Nul bruit, nul cri, nul choc dans les grands prés de soie — 1909 (6)

Jules de Marthold in  (Bertrand Millanvoye) Anthologie des poètes de Montmartre

Nuit d’or

Nul bruit, nul cri, nul choc dans les grands prés de soie
Où tout rit et sent bon sous le ciel bleu du soir,
Où, sauf le ver qui luit, on ne peut plus rien voir,
Où le chat-linx des bois va, court et suit sa proie;

La voix des nids en chœur dit son pur chant de joie;
Un cerf boit à sa soif, au guet, l’eau du lac noir,
Au pan creux d’un vieux mur dort en paix un vieux loir,
Et sous les feux de juin tout vit, tout croît, tout ploie,

Un vent chaud des blés mûrs fait un flot de la mer
Et sur les monts des pins ont cent longs bras de fer,
Sur un roc nu la tour plus que le roc est nue.

Doux et fort, œil mi-clos, roi du sol, un bœuf paît.
Il pleut sans fin, croit-on, des clous d’or en la nue.
Le temps court, le temps fuit, la nuit meurt, le jour naît.

Q15 – T14 – banv – sonnet de monosyllabes

Vous qui, dans votre Phare aux murs trapus et clos — 1908 (11)

Robert de Montesquiou Les paons

BELLE-ISLE-EN-ART

Vous qui, dans votre Phare aux murs trapus et clos
Que l’ouragan ébranle ainsi qu’une guérite,
Aimez parfois jouer un rôle d’Amphitrite
Drapé, par l’Océan, d’azur et de sanglots ;

Vous regardez, le soir, s’allumer les falots
Dont la barque, au lointain, contre la Mort s’abrite ;
Une réplique d’ombre, et par Dieu même écrite,
S’élève alors vers vous, de la plainte des flots.

Je devine, Sarah, votre amour pour la houle
Qui vous ramène, en eux, l’applaudissante foule,
Dont tant de fois votre art triomphant fut vainqueur.

Vous goûtez les rappels de la Mer qui s’effare,
Vous que le Monde voit briller dans votre Phare
Qu’illumine un génie où l’on sent battre un coeur!

Q15  T15 à Sarah Bernhardt

Tu montais radieux dans la grande lumière, — 1908 (10)

Albert Lozeau Ame solitaire

A Emile Nelligan

Tu montais radieux dans la grande lumière,
Enivré d’idéal, éperdu de beauté,
D’un merveilleux essor de force et de fierté,
Fuyant avec dédain la route coutumière.

Tu montais emporté par ton ardeur première,
Battant d’un vol géant la haute immensité,
Et là, tout près d’atteindre à ton éternité,
Tu planais, triste et beau, dans la clarté plénière.

Mesurant du regard le vaste espace bleu,
Tu sentis la fatigue envahir peu à peu
La précoce vigueur de tes ailes sublimes.
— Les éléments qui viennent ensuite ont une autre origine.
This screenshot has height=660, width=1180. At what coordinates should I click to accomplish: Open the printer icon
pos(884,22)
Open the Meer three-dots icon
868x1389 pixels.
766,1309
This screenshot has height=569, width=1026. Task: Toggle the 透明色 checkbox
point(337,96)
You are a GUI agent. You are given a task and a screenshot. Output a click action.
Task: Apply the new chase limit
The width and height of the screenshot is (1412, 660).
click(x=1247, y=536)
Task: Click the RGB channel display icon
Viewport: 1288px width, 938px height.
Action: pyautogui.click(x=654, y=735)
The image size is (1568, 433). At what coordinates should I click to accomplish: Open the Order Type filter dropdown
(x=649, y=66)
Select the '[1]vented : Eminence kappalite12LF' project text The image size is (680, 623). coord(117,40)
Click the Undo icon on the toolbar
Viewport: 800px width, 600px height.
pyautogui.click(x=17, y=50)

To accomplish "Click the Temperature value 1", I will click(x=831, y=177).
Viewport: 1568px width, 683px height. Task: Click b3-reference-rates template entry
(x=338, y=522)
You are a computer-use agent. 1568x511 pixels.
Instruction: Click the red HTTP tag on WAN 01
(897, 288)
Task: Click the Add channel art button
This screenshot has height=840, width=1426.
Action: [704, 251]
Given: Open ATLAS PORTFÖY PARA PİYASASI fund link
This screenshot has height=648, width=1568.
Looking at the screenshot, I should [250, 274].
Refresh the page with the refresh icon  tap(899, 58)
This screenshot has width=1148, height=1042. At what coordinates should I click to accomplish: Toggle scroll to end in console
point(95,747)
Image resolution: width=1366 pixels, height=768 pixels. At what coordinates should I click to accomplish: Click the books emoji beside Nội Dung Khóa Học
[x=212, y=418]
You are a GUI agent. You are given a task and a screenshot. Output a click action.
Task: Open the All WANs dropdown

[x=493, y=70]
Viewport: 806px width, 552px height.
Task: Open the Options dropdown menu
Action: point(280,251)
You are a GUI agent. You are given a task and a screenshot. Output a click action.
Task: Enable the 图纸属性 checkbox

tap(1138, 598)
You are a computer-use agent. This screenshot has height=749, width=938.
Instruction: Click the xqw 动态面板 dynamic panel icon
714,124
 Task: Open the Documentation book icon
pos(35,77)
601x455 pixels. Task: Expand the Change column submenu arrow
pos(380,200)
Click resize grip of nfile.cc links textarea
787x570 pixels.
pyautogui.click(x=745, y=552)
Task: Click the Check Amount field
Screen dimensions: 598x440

Alors, fermant ton vol largement déployé,
Ô destin ! tu tombas d’abîmes en abîmes,
Comme un aigle royal en plein ciel foudroyé !

Q15  T14 – banv

De la tour de Justice à la tour du Trésaut, — 1908 (9)

Pierre Fons La divinité quotidienne

Devant la Cité de Carcassonne

De la tour de Justice à la tour du Trésaut,
Le soir apaise enfin l’horizon solitaire ;
D’implacables destins ont désolé ces terres,
Mais leur sombre splendeur garde encor des vassaux.

Seul, le soleil tentant quelque suprême assaut
Ensanglante à présent la Lice & Saint Nazaire :
Où les cerviers du Nord tous en vain s’écrasèrent,
Les femmes lentement rêvent près des berceaux.

Fière monte une nuit, orientalement chaude ….
Montfort, ton oeuvre est morte et sa cendre est à l’Aude,
Les Midis à leur tour ont chassé les effrois ;

Et, la lune courbée en profil de tartane,
Tout le ciel étoilé tend un blason d’orfrois,
Qui figure l’orgueil de la terre occitane.